I'd love to hear more about Australian examples of blogging. Especially blogging for internal communications.
Thanks,
Andrew.
James,
ReplyDeleteThis is interesting when you consider that many employees now use higher tech at home than they do at work. That is, the workplace is becoming the place where we use old redundant technology and home is where the real powerful stuff is. It has been going this way for some time now, but only redently has it accelerated to the extent we are now seeing.
The new generation of employees are already familiar with mobile apps, podcasting, mashed applications and a thousand other tech advances that most businesses are still regarding as too 'weird' for the workplace. For them it is a fundamental right to be able to 'chat' with their friends online, send SMS via their mobile at any time, in any place, and access nearly any facet of human information online, for free.
It is readily becoming apparent that IT departments need to come to grips with the fact that employees may be used to sharing data via USB, Bluetooth and IR ports - and their traditional security nets (just being extended to WiFi) are fast becoming full of holes.
The other day someone at a client site needed to get a file off a memory card - so they plugged it into their mobile phone, used bluetooth to connect to another employee's handheld device and used its cradle to get the data onto the network. At which point they burned it onto a CD! Completely above board, but copies of that file could now be all over the place - despite someone being able to point to the CD and say that it is securely locked up.
The point is that security and compliance with corporate policy is something that needs to be adopted by all employees. BITAH says it this way:
"The main problem is that companies generally miss the crucial point about security: information security is a function of IT not an area in itself."

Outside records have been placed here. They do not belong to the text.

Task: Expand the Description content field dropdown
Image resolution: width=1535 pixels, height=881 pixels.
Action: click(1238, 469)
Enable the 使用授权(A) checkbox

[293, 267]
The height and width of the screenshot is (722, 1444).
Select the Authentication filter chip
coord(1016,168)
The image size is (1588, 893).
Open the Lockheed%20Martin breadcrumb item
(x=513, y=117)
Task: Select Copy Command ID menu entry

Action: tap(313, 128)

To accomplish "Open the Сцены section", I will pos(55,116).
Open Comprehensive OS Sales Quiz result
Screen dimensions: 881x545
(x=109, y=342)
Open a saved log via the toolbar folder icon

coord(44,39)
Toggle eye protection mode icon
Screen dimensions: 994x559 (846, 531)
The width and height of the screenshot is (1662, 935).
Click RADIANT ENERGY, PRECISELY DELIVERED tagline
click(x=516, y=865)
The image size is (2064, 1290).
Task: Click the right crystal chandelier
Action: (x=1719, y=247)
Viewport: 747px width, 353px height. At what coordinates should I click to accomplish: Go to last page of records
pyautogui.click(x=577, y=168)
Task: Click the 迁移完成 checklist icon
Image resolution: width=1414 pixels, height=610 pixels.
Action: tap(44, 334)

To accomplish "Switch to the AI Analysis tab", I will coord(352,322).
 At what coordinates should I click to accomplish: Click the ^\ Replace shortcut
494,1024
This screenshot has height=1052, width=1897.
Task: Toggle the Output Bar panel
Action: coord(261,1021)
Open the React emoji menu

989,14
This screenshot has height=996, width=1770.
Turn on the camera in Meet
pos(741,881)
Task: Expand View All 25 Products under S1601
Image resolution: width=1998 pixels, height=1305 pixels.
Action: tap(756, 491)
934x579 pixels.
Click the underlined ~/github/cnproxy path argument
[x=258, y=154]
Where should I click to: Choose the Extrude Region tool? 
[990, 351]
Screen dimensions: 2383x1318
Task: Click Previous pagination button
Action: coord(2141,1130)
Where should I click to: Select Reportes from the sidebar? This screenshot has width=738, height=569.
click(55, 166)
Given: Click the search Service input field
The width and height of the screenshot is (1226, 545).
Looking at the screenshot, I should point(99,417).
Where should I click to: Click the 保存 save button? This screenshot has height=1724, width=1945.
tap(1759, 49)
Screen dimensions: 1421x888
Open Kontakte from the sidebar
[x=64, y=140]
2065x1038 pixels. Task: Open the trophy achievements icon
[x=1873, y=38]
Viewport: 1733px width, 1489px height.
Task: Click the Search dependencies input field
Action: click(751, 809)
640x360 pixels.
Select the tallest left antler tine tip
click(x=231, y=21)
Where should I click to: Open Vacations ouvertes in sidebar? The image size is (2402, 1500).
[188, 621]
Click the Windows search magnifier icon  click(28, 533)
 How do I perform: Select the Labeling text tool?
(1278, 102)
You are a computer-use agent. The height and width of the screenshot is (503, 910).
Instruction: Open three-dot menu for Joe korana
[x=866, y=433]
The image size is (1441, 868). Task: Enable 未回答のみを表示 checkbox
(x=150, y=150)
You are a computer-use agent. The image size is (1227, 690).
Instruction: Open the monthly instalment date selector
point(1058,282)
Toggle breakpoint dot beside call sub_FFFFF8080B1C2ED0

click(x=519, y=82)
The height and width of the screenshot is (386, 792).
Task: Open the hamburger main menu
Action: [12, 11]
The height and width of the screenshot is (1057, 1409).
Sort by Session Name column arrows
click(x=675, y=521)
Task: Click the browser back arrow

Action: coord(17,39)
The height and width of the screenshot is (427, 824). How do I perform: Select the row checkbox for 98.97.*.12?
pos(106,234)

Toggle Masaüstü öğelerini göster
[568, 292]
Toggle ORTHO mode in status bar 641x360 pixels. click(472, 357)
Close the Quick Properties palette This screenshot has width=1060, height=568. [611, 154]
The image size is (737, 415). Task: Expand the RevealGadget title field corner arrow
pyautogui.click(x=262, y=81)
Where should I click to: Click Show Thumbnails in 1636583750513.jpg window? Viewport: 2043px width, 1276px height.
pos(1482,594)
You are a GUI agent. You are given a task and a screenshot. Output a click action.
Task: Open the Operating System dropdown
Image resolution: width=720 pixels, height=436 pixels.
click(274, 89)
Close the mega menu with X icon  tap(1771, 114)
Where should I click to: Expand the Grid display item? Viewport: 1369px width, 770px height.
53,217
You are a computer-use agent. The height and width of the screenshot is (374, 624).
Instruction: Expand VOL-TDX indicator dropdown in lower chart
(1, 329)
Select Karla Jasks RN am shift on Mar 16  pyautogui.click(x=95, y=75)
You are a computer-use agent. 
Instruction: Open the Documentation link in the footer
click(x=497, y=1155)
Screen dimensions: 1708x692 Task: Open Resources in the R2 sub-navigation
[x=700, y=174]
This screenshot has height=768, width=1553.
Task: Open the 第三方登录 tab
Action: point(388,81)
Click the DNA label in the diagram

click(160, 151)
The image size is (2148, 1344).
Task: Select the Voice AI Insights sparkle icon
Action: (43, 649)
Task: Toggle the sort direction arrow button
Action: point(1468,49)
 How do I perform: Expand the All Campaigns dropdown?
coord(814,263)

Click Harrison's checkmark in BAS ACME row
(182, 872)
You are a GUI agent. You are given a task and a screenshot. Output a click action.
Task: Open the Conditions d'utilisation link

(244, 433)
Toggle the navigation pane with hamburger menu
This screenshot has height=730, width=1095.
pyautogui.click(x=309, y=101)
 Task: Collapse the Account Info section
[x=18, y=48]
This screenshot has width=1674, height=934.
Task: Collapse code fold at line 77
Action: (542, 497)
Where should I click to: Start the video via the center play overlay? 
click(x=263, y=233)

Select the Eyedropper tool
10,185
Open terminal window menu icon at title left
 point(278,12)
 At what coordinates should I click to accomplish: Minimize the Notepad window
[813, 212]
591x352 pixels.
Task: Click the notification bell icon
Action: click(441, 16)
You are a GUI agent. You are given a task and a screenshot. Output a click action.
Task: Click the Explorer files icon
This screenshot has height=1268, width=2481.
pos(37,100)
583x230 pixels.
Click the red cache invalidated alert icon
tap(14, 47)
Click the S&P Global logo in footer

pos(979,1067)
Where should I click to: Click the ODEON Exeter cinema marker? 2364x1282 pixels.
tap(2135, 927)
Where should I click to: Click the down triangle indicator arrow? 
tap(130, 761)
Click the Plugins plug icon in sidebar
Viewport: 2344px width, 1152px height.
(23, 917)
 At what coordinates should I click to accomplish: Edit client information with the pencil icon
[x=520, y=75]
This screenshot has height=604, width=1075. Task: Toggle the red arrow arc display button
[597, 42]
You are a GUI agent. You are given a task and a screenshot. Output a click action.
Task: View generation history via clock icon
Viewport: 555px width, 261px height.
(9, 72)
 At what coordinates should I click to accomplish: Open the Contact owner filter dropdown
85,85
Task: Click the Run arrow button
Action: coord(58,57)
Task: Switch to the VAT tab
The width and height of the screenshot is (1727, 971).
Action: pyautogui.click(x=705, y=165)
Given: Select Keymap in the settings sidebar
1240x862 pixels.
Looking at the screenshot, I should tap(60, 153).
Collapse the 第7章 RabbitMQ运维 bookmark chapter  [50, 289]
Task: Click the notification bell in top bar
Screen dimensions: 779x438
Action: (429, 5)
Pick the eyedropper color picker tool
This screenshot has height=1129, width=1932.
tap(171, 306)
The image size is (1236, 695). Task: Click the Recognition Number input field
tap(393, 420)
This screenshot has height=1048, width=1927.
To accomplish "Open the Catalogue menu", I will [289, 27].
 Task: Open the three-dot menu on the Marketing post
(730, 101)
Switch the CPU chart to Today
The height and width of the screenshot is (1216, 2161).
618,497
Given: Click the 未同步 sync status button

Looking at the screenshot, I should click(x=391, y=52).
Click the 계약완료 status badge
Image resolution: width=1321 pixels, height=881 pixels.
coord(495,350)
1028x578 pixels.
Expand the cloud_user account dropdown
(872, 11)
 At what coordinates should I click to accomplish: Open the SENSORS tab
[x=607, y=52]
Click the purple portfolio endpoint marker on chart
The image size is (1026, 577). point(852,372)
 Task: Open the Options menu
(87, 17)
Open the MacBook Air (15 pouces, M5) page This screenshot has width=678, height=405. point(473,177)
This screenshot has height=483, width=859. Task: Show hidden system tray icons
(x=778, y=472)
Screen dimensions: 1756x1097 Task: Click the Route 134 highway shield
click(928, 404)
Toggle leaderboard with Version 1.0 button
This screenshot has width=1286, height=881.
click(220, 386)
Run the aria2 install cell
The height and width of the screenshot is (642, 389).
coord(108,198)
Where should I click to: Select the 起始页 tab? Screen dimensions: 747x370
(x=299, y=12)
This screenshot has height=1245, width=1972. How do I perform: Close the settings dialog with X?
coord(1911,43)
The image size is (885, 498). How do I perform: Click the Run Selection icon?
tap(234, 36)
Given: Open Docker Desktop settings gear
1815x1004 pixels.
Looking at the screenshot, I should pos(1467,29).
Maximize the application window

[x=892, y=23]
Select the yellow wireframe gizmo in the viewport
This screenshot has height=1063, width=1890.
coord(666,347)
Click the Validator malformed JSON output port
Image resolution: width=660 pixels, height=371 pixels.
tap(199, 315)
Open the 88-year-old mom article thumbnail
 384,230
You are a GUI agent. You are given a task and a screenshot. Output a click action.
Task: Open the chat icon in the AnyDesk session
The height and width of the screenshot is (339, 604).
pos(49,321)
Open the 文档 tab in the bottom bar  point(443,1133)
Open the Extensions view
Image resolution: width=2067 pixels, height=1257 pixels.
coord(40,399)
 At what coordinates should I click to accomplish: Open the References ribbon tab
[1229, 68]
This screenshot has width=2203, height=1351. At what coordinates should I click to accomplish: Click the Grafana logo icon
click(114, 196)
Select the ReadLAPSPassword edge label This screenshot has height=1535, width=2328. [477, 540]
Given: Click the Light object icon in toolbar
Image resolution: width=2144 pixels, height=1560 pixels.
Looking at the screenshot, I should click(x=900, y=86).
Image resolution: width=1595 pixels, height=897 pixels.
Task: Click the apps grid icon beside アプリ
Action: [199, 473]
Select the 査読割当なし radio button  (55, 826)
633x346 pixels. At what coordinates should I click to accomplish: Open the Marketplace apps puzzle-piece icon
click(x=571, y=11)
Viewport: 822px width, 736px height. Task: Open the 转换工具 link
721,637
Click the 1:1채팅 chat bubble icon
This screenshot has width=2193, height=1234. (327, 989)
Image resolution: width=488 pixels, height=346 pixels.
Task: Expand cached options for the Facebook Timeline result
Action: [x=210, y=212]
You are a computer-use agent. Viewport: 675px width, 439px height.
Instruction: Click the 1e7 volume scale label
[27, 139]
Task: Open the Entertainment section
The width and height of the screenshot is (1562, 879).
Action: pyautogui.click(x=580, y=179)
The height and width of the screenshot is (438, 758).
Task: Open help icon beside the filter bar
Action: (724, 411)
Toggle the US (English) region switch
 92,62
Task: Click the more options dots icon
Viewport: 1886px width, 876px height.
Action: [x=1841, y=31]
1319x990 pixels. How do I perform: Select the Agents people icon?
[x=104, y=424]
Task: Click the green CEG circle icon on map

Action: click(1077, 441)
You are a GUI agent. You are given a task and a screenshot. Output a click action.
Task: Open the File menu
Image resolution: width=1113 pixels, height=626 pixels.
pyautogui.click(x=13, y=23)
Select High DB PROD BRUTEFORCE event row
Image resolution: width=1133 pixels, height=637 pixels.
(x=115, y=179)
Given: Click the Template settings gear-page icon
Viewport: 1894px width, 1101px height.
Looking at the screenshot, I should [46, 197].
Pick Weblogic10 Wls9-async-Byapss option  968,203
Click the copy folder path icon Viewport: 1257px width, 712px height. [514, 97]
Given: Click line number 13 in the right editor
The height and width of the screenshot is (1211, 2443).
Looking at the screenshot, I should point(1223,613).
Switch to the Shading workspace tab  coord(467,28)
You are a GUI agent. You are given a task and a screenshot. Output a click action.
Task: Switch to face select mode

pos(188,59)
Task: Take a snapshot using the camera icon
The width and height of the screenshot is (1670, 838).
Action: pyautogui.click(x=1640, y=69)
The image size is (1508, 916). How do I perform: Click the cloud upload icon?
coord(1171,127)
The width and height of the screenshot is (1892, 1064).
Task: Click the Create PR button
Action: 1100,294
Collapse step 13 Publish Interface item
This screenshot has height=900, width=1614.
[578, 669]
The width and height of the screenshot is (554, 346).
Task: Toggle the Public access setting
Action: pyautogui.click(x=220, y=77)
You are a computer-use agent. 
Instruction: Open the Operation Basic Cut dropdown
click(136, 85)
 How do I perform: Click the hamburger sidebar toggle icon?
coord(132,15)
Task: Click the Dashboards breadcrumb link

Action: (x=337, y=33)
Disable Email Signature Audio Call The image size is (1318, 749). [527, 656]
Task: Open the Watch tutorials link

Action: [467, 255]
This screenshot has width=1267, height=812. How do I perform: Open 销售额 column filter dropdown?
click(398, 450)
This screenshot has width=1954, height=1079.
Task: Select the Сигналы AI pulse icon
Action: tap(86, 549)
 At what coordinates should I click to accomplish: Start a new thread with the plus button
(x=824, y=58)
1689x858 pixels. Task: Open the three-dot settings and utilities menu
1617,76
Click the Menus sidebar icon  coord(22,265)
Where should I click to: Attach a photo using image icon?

http://bitah.blogspot.com/2005/09/word-about-security-but-security.html
Security, and by extension, all policy compliance is something that needs to be accepted at the lowest level of the organisation in order to succeed. Some organisations automate the more mundane aspects of this (password policies, antivirus definition updates, etc) but fundamentally you need the user to buy in. Once you get that buy in, then blogs and other social software is no longer so scary to IT (or the PR department).